Davis created the family course specifically for residents who didn’t necessarily have the 21-hour time commitment for the Community Emergency Response Team (CERT) training classes Davis teaches, but were interested in obtaining more information about emergency preparedness.  

“CERT is for organizing teams,” Davis said. “This is not a CERT class. The team is your family. The CERT mission is to do the greatest good for the greatest number — this course is to help you take care of your family.”

The family emergency preparedness workshop included a discussion on potential disaster threats in the area, understanding fire hazards and medical emergencies, and issues of disaster psychology. 

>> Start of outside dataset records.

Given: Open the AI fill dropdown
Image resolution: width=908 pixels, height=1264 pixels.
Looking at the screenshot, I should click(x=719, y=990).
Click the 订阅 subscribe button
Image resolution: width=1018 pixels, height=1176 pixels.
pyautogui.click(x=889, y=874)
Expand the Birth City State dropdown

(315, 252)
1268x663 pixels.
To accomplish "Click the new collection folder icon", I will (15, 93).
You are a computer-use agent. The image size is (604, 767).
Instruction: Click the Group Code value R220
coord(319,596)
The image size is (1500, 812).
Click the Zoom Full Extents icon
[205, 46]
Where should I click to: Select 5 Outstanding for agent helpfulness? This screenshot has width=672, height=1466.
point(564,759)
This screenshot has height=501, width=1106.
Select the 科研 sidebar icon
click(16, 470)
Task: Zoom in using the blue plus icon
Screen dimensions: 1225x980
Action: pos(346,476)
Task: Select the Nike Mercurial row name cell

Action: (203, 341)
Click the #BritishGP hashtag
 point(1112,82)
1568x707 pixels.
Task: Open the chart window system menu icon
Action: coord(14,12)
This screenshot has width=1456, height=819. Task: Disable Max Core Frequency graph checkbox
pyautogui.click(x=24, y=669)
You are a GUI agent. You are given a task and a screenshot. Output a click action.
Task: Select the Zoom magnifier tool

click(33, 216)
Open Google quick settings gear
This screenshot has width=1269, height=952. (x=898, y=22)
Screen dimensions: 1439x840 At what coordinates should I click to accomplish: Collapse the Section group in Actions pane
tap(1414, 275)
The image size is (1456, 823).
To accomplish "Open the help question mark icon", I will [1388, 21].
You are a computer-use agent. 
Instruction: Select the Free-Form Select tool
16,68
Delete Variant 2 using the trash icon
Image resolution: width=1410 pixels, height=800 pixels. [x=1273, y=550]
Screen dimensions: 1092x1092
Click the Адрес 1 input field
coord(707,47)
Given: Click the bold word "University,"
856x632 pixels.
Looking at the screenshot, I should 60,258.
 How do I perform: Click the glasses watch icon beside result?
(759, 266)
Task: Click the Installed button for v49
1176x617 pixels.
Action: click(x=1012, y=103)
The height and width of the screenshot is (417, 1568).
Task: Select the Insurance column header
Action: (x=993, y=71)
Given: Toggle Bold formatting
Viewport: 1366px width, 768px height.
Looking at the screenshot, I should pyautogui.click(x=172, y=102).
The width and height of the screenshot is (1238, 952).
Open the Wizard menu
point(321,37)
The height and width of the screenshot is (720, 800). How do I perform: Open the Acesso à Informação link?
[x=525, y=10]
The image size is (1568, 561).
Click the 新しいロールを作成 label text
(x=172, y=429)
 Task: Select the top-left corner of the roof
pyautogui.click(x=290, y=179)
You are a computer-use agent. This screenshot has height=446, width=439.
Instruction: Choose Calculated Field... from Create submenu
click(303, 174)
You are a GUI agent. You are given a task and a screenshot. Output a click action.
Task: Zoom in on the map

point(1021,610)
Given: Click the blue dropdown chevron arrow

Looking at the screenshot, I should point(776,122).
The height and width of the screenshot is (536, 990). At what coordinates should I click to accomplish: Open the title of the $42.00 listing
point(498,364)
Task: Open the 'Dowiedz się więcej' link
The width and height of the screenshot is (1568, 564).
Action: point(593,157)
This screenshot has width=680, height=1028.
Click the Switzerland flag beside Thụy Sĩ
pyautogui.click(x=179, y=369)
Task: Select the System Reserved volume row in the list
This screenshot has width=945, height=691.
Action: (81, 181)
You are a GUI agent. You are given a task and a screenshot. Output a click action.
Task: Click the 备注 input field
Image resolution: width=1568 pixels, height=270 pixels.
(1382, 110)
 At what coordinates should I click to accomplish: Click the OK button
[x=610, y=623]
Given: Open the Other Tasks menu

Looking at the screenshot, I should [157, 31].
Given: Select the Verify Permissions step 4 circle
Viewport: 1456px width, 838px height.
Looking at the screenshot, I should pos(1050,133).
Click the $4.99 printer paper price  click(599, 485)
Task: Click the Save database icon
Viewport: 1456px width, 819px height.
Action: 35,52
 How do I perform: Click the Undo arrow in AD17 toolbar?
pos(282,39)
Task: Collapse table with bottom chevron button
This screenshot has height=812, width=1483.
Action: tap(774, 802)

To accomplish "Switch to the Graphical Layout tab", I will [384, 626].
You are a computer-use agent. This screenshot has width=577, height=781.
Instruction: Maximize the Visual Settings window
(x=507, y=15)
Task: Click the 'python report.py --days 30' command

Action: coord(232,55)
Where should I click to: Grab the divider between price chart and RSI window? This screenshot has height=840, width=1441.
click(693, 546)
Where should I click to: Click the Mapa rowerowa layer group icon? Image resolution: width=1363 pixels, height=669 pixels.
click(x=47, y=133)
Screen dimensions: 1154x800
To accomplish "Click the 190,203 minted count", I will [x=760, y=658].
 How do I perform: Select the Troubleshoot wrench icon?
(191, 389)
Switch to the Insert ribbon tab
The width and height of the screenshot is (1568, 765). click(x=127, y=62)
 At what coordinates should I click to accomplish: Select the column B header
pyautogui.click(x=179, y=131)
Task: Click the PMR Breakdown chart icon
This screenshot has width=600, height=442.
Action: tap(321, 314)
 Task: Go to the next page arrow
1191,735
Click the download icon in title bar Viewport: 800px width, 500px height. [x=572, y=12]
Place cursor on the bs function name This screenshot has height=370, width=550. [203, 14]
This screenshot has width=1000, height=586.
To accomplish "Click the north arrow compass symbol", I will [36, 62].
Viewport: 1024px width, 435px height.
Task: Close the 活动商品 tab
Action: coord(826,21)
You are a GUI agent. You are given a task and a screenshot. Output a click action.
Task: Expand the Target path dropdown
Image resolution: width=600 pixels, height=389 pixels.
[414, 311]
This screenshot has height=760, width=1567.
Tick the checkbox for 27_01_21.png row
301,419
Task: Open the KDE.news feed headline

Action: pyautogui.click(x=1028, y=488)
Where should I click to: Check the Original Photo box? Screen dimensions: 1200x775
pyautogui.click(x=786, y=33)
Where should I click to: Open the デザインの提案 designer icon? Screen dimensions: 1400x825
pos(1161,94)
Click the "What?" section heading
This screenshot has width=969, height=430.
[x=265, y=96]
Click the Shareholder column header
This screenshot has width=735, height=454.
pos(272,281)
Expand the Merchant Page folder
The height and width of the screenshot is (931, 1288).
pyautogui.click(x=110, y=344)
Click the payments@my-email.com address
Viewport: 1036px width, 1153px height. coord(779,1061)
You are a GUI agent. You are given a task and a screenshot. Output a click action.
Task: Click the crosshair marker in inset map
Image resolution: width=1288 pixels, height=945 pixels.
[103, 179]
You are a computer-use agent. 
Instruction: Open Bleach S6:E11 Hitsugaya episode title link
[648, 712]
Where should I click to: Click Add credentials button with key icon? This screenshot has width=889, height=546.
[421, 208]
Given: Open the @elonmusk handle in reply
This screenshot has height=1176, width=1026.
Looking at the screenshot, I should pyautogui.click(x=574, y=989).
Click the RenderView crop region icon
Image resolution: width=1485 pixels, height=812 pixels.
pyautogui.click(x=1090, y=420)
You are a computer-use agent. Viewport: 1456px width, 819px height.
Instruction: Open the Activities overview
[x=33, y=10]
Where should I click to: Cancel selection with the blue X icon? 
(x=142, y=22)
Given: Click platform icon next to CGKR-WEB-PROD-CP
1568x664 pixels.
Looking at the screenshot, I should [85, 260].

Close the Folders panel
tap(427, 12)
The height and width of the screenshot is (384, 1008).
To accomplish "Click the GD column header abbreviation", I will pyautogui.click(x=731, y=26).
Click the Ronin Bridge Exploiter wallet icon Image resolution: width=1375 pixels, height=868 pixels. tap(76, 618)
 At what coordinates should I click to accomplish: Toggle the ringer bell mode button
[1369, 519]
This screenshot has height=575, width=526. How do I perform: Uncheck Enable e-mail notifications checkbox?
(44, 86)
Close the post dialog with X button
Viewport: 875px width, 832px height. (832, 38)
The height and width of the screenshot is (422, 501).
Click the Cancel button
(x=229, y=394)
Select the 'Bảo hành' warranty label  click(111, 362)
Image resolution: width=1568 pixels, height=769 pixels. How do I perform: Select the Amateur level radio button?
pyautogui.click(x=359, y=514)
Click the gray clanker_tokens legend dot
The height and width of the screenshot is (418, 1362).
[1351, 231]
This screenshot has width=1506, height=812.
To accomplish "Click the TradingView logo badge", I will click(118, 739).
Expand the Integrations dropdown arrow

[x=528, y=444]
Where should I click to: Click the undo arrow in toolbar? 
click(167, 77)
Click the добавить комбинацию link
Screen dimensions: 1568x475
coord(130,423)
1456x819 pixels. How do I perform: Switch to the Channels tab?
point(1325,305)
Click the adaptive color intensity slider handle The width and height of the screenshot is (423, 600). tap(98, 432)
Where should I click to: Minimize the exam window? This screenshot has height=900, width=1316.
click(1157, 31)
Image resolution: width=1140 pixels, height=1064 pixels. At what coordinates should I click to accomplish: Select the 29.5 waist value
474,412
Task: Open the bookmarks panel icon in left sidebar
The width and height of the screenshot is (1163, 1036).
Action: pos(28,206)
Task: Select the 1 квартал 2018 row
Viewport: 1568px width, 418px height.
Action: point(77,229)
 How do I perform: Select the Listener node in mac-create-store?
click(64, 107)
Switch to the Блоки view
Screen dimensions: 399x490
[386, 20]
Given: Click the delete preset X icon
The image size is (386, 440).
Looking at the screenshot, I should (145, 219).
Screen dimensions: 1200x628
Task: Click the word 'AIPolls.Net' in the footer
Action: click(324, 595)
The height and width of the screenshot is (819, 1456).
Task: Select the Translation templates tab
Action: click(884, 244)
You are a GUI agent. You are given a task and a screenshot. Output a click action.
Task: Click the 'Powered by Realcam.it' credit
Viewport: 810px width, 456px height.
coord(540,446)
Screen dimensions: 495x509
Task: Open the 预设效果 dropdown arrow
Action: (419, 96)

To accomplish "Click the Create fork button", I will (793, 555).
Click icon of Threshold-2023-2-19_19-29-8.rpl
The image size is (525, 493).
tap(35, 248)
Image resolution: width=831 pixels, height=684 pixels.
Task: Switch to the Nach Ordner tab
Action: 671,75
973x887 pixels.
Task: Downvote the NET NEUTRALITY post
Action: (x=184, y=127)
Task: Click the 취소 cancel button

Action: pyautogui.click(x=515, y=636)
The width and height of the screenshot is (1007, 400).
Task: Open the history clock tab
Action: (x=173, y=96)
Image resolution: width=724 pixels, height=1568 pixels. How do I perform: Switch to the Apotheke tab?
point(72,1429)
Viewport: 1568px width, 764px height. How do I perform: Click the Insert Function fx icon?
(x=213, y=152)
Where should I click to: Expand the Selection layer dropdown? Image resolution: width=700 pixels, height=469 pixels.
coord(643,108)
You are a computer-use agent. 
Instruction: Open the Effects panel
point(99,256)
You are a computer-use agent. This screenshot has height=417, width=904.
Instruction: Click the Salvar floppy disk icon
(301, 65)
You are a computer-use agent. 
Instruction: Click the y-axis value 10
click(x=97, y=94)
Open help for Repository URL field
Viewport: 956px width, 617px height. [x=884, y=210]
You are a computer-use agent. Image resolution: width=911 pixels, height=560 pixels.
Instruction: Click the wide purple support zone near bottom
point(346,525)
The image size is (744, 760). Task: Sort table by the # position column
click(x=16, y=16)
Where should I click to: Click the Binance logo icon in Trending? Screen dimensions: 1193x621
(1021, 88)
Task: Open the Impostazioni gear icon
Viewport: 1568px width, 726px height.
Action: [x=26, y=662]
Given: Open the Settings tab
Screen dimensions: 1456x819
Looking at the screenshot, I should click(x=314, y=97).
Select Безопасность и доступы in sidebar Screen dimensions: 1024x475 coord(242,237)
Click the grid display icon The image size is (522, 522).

“It’s important that we understand that the first responder community is going to be overwhelmed and people are going to have to rely on each other,” Davis said. “Some of those needs are going to have to be life-saving needs.”

Davis also stressed identifying the three tenets of preparedness:

1. Have a plan. What am I going to do in any given emergency and what am I going to need in order to do that?

2. Have supplies. Water, food, shelter, first aid, extended medications and don’t forget about your pets.

3. Have a clue. Getting situational awareness. When is it going to start looking better?

In addition to the three tenets, Davis encouraged families to develop a disaster plan in case of evacuations or separations. 

“We all understand that in a major emergency, it’s all going to be on us,” Davis said. “We talk about first responders and typically assume [that they] are the fire department or the police department, but, in fact, the truth is, the first responders are us. We’re the ones who are there before anyone is there. With a community of 13,000 residents and 17 firefighters — the math doesn’t really add up.”

The two-hour, six-week educational workshops can assist residents with first aid and building emergency supply kits, along with fire starting, stopping and extinguishing techniques.

“The topic of emergency preparedness and disasters can be unpleasant for some people and can push their buttons,” Davis said. “What I strive to do in all of my training courses is to make it an understanding with the room that this is a safe place to talk about all of those things … understand that you are in a safe place and feel however you feel about those things.”